PROBLEM DESCRIPTION
For the word "height", count the lines in the records below that include it and give only that number.

---------- EXTRACTED RECORDS

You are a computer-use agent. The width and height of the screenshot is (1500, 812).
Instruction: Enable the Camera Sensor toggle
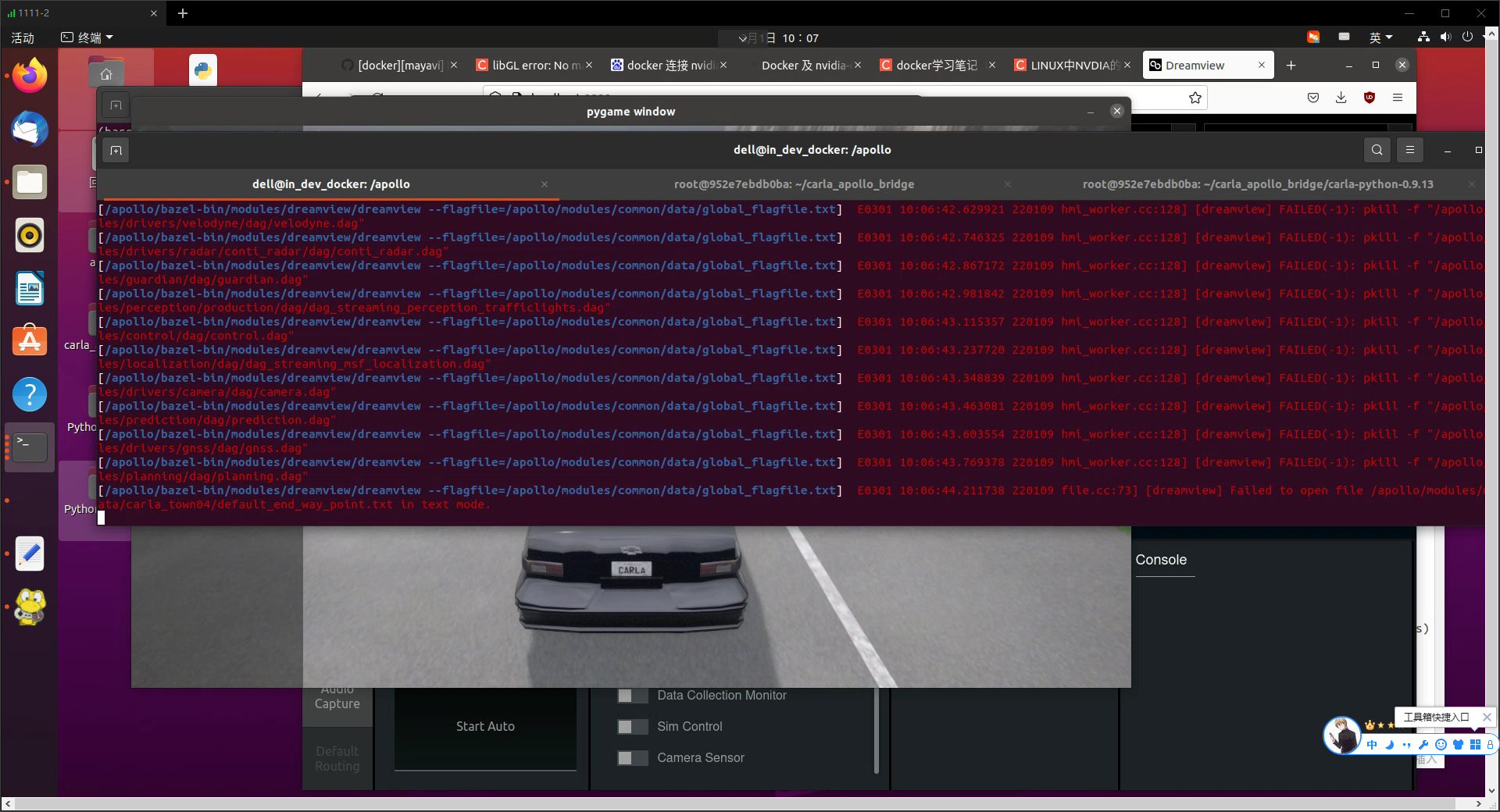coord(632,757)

--------------------
---------- EXTRACTED RECORDS

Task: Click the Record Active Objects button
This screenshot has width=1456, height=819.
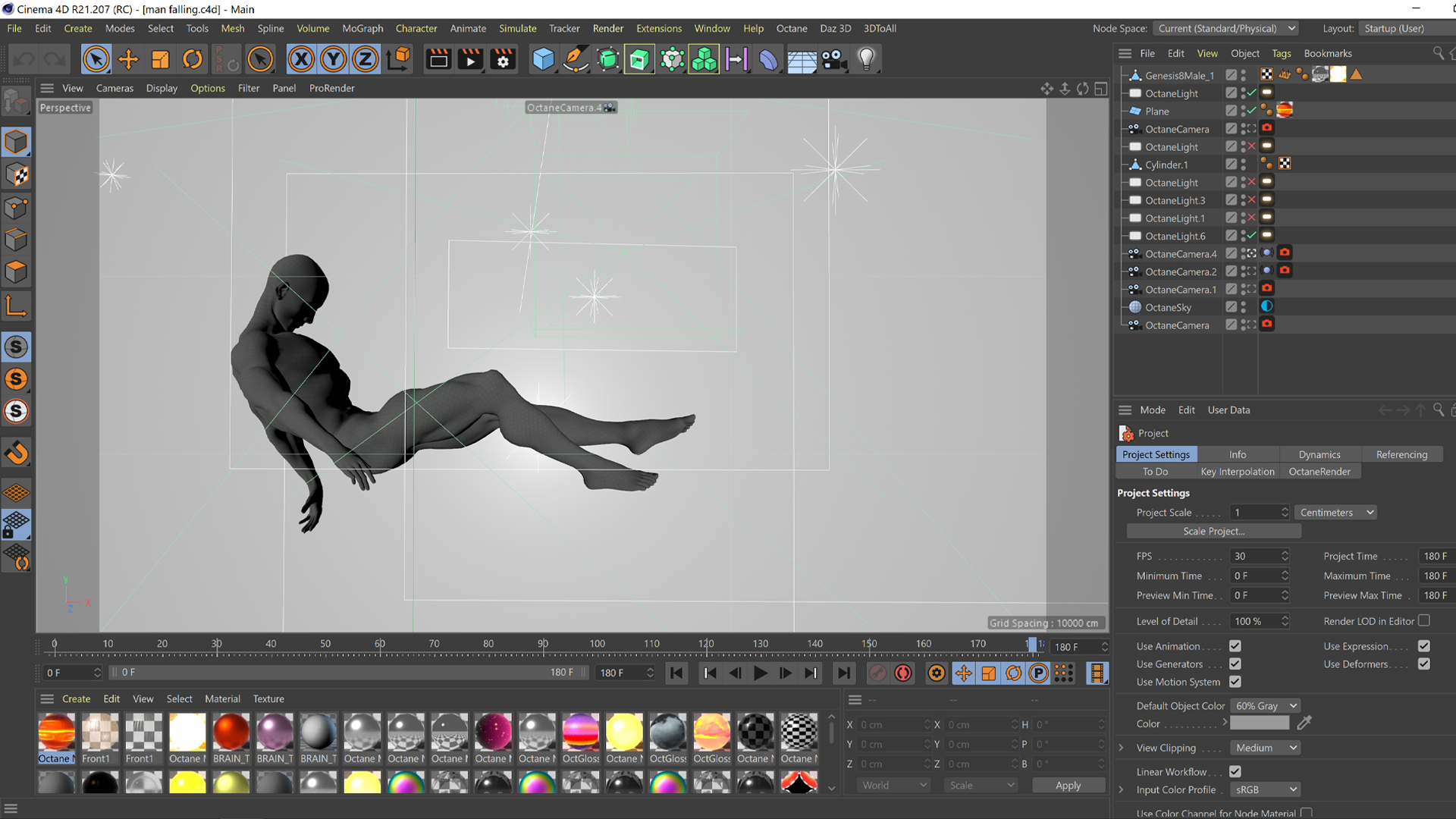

--------------------

EXPECTED ANSWER
2